◆ **WORK REQUIRED**:
Count the lines in the data below that contain the string "will", matching case exactly. Reply with the number alone.
[start SOURCE DATA]
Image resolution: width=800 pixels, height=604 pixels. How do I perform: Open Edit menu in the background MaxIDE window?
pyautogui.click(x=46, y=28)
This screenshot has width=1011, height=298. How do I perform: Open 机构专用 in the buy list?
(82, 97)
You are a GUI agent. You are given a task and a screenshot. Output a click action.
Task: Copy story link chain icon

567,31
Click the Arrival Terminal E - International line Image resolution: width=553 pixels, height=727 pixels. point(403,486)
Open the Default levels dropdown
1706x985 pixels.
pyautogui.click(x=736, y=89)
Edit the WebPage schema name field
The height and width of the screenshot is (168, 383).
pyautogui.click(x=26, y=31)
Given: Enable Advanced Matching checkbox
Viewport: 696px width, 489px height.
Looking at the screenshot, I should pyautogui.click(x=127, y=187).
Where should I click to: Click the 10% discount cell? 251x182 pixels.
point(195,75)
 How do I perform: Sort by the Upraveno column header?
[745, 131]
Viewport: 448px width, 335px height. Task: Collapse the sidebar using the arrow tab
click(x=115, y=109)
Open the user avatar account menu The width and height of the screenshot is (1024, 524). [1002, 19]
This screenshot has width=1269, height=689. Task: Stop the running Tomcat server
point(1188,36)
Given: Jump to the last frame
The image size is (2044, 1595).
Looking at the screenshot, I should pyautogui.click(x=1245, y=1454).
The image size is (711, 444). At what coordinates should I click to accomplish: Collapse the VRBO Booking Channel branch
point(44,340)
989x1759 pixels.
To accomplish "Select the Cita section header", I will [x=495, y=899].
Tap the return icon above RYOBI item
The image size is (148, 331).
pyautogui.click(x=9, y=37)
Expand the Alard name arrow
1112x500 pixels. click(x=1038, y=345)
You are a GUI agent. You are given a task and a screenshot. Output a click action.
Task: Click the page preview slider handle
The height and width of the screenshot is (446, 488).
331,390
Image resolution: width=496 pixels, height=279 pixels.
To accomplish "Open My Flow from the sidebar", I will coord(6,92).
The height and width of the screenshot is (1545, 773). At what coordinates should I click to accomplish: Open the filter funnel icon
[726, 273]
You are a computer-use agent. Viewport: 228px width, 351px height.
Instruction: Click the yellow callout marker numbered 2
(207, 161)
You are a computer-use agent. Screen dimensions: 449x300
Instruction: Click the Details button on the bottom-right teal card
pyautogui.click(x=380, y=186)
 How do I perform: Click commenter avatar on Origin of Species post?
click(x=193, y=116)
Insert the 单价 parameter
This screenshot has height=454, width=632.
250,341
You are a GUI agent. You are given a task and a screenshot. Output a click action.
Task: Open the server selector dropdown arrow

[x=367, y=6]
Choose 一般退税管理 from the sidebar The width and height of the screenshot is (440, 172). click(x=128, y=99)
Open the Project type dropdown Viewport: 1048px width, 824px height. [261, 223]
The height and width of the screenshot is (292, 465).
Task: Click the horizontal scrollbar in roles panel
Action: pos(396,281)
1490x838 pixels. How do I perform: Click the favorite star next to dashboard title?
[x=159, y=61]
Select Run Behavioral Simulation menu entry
[end SOURCE DATA]
◆ **COMPLETED TASK**:
2